Autismo na adolescência

Na adolescência, o apoio precisa acompanhar mudanças no corpo, na escola, nas relações e nas responsabilidades. O adolescente deve participar cada vez mais das conversas e decisões que dizem respeito à própria vida.

Publicado em 11 de setembro de 2026. Revisado em 11 de setembro de 2026.

Revisado por Dr. Clairton Dumke — Médico, CRM/PR 53.866

O adolescente precisa estar na conversa

Falar apenas com os adultos sobre o adolescente reduz sua participação. Use linguagem acessível, ofereça tempo para resposta e pergunte como ele prefere receber informações. Mesmo quando há necessidade de apoio intenso, escolhas e sinais de concordância ou desconforto importam.

Autonomia é progressiva. Pode começar com escolhas cotidianas, organização de pertences, participação em reuniões escolares ou conhecimento sobre os próprios acompanhamentos.

Privacidade deixa de ser detalhe

Informações sobre saúde, corpo, relações e dificuldades não devem circular automaticamente entre família, escola e profissionais. Explique ao adolescente quem recebe cada informação e por quê. Quando houver risco relevante, os adultos responsáveis precisam agir, mas devem comunicar o que está acontecendo.

Também é importante ensinar privacidade digital, limites em conversas, segurança online e como pedir ajuda.

Mudanças de rotina exigem preparação

Troca de professores, salas, horários e expectativas pode aumentar a sobrecarga.

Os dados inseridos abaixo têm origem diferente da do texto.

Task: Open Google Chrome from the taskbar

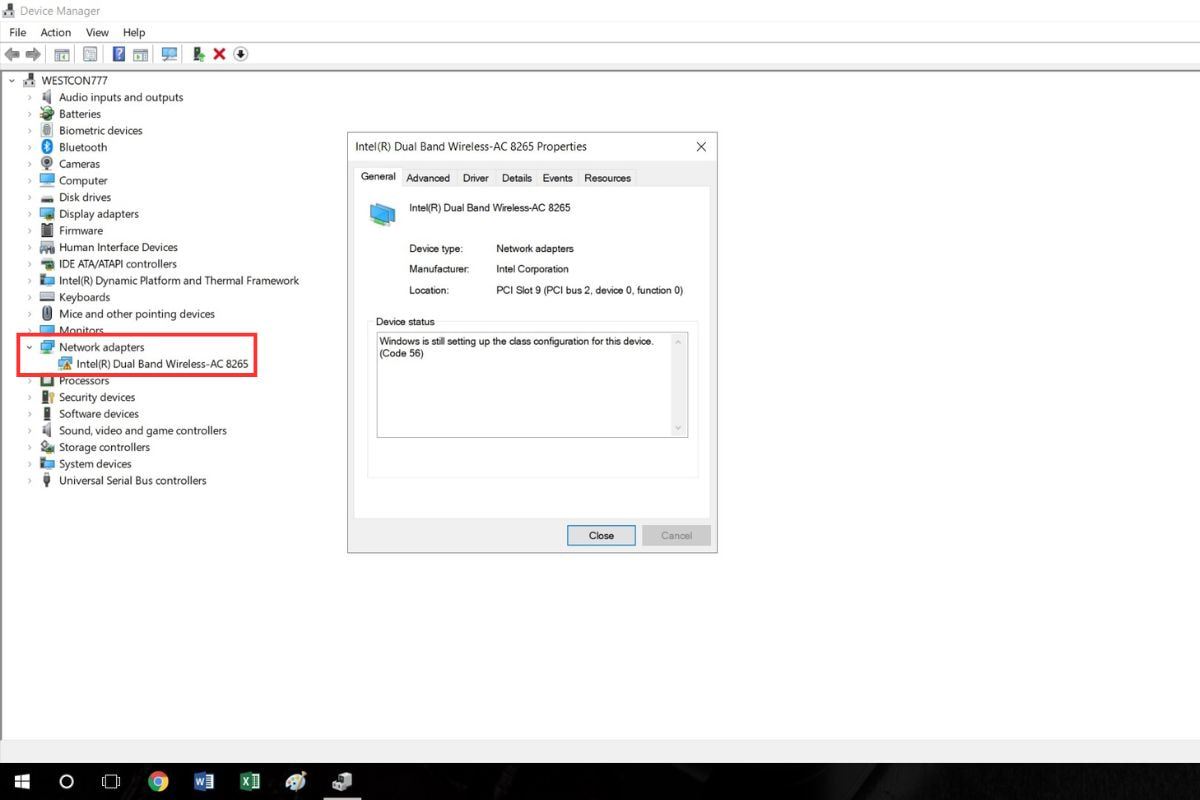Action: tap(158, 781)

Antecipe mudanças quando possível e identifique uma pessoa de referência na escola. Planos visuais continuam úteis, mas devem ter linguagem e aparência compatíveis com a idade.

O que funcionou na infância pode precisar de adaptação. Não retire apoios apenas porque parecem infantis; atualize o formato junto com o adolescente.

Relações e pertencimento merecem cuidado

Adolescentes autistas podem vivenciar amizade, interesse afetivo, solidão, bullying e pressão para mascarar características. Conversas diretas sobre consentimento, respeito, rejeição e segurança são mais úteis do que regras vagas.

Se houver automutilação, fala sobre morte, intenção de se machucar ou perigo imediato, permaneça por perto se isso for seguro e busque ajuda imediatamente. Em uma emergência, acione o SAMU 192 ou vá a uma UPA, pronto-socorro ou hospital. Para apoio emocional e prevenção, o CVV atende pelo 188. Escute sem julgamento, avise um adulto responsável e procure um profissional de saúde. Não atribua automaticamente esses sinais ao autismo.

Planeje responsabilidades reais

Tarefas domésticas, deslocamentos, uso de dinheiro, autocuidado, estudo e preparação para o trabalho podem ser ensinados em etapas. O plano deve considerar interesses, necessidades de apoio e oportunidades concretas, sem pressupor incapacidade nem independência total.

Perguntas frequentes

Os apoios devem diminuir na adolescência?

Eles devem mudar conforme as necessidades e os objetivos. Alguns podem diminuir; outros podem ser adaptados ou ampliados. Idade, sozinha, não determina o nível de apoio.

Como incluir o adolescente nas reuniões?

Explique antes o objetivo, combine quanto tempo ele deseja participar, aceite comunicação escrita ou por apoio visual e registre suas preferências e decisões.